Where Have All the Bees Gone?

Where Have All the Bees Gone?

Where Have All the Bees Gone?

A beekeeper’s perspective from Bello Honey

If you’ve walked through a garden in New South Wales recently and noticed fewer bees humming among the flowers, you’re not imagining it. Across the state and particularly along the Mid North Coast honey bee numbers are under pressure. As local beekeepers here in Bellingen, we’re seeing firsthand the challenges bees are facing, and what this means for our community, environment, and future food security.

Why Are Bee Numbers Declining in NSW?

1. Climate Change and Weather Extremes
Our recent years have been marked by fires, floods, and ongoing unpredictable seasonal shifts. Bees are incredibly sensitive to climate patterns.

Long wet periods wash nectar from blossoms.

Extended heatwaves dry flowers out.

Early or late season changes mean plants bloom at the wrong times.

For bees, less nectar and pollen means less food and weaker colonies.

2. Habitat Loss
Native forests, wetlands, and flowering understory plants are disappearing as land is cleared and landscapes are altered. Bees rely on diversity. When landscapes become simplified, bees lose the steady year-round food they need to stay healthy.

3. Pesticides and Chemicals
Herbicides and insecticides in gardens, farms, and road verges can:

Contaminate nectar and pollen,

Reduce plant diversity,

Directly harm bees and their ability to navigate.

A healthy bee needs more than just flowers, it needs clean flowers.

4. Disease Pressures and Biosecurity Restrictions
With the arrival of the varroa mite in NSW, beekeeping has changed forever. Many hives were destroyed during containment efforts. Now, ongoing monitoring and management is necessary. It’s stressful for beekeepers, and the bees feel it too.


What Does This Mean for the Future?

Bees are more than honey-makers. They’re vital pollinators for hundreds of foods we rely on daily such as apples, avacados, maccas, almonds and pumpkins. Without bees, these foods become more expensive, harder to grow, or disappear altogether.

The decline of bees is a warning sign and when bees struggle, ecosystems struggle. And when ecosystems struggle, communities eventually feel it too.


Why Supporting Local Beekeepers Matters

Local beekeepers are the frontline caretakers of healthy pollinator populations. When you support a beekeeper, you support:

Local Food Systems – Our hives pollinate farms, orchards and backyard veggie gardens across the region.

» What to work on
**a)** Please render this sentence from the article on bees in Spanish: "Bees are incredibly sensitive to climate patterns."
**b)** Repeat the stretch of the article on bees from "2. Habitat Loss" through "it needs clean flowers.".

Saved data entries
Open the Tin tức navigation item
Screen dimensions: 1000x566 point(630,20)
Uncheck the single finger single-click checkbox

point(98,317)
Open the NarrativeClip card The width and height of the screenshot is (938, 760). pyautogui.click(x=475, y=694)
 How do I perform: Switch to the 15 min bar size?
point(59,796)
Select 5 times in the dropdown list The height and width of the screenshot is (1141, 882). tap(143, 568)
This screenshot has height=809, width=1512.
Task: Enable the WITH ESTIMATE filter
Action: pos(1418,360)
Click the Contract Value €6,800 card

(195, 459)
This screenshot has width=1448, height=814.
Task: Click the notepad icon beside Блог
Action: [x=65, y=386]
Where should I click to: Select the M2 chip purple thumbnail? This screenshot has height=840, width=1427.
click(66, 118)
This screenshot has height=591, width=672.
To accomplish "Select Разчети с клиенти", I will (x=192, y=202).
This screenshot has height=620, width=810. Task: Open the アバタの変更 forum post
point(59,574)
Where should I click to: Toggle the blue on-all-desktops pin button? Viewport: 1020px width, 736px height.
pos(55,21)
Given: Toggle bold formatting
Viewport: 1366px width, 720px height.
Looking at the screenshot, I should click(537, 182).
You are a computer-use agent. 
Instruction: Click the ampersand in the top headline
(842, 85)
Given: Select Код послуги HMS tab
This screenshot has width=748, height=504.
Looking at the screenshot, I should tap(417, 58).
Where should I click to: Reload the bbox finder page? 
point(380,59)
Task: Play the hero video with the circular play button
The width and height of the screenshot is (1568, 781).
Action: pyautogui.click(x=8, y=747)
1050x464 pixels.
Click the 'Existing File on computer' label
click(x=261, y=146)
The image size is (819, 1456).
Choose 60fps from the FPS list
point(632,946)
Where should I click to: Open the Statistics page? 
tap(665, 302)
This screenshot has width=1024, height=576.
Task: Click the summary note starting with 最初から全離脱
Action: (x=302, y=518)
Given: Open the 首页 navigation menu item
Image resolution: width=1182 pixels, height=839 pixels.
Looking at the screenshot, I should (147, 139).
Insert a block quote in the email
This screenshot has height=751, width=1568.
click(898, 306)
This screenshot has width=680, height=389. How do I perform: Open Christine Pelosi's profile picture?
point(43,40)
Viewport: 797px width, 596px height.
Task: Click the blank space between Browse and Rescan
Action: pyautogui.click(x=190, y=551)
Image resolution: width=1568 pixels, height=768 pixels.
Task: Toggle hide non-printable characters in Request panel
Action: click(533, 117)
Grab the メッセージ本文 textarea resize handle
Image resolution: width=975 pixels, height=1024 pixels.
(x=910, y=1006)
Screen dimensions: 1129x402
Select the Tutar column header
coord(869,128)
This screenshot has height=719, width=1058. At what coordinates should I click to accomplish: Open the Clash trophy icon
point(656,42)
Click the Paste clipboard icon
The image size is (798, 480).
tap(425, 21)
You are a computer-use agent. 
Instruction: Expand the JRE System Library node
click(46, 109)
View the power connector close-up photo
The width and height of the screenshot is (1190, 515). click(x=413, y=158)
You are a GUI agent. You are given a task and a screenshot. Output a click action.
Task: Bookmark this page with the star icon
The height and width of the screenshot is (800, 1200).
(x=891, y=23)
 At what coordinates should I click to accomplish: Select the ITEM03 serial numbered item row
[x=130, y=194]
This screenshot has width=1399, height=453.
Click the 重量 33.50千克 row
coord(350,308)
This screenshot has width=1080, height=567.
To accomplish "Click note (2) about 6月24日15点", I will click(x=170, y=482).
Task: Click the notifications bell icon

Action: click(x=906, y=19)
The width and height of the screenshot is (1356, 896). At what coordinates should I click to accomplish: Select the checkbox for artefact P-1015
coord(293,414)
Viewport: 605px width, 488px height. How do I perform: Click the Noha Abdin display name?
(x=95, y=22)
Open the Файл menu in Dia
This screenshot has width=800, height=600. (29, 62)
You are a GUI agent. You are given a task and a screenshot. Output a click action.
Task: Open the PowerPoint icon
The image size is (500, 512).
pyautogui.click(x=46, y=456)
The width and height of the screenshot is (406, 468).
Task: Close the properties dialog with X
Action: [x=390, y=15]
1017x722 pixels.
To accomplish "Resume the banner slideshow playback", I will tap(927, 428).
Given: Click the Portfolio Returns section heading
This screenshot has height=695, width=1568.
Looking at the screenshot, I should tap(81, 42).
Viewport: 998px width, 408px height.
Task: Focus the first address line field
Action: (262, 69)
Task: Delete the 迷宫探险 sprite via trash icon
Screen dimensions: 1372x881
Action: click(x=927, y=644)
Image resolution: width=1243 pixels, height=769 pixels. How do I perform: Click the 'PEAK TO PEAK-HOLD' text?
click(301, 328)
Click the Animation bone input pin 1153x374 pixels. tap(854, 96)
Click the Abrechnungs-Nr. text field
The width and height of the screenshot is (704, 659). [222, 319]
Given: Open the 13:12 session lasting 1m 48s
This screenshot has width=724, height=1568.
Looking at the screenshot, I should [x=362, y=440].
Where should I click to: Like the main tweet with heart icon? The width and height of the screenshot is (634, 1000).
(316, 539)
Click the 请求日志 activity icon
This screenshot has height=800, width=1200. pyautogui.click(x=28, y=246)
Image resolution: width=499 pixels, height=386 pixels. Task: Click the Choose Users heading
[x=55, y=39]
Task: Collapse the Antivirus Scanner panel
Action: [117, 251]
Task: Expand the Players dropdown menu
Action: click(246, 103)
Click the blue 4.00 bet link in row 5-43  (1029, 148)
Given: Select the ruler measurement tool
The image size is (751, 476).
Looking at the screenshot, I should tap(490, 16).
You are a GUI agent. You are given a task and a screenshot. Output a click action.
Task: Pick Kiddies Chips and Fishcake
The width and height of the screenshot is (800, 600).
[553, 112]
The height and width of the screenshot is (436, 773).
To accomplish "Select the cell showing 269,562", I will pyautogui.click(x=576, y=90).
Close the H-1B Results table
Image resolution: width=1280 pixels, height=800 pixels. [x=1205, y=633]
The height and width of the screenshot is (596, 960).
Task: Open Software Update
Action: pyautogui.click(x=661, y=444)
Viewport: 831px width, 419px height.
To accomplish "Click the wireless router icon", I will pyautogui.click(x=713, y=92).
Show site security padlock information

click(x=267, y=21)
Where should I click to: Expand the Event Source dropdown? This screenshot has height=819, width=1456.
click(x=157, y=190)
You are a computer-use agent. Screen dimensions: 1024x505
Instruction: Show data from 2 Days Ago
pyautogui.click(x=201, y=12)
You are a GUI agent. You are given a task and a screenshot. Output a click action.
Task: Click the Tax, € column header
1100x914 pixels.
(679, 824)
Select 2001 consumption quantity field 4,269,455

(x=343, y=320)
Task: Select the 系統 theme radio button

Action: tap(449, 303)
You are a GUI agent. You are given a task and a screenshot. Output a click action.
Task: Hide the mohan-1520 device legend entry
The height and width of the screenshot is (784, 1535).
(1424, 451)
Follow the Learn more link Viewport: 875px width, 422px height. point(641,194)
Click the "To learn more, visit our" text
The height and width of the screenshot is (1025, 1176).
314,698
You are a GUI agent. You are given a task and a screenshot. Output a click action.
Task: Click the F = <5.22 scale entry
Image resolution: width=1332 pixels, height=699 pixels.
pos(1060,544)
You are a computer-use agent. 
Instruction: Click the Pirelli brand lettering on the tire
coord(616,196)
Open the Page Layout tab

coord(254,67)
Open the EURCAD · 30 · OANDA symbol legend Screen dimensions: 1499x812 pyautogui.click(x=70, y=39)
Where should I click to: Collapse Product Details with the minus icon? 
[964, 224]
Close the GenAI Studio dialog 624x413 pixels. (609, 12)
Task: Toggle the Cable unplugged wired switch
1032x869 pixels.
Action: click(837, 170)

» Answers to the exercises
**a)** Las abejas son increíblemente sensibles a los patrones climáticos.

**b)**
2. Habitat Loss
Native forests, wetlands, and flowering understory plants are disappearing as land is cleared and landscapes are altered. Bees rely on diversity. When landscapes become simplified, bees lose the steady year-round food they need to stay healthy.

3. Pesticides and Chemicals
Herbicides and insecticides in gardens, farms, and road verges can:

Contaminate nectar and pollen,

Reduce plant diversity,

Directly harm bees and their ability to navigate.

A healthy bee needs more than just flowers, it needs clean flowers.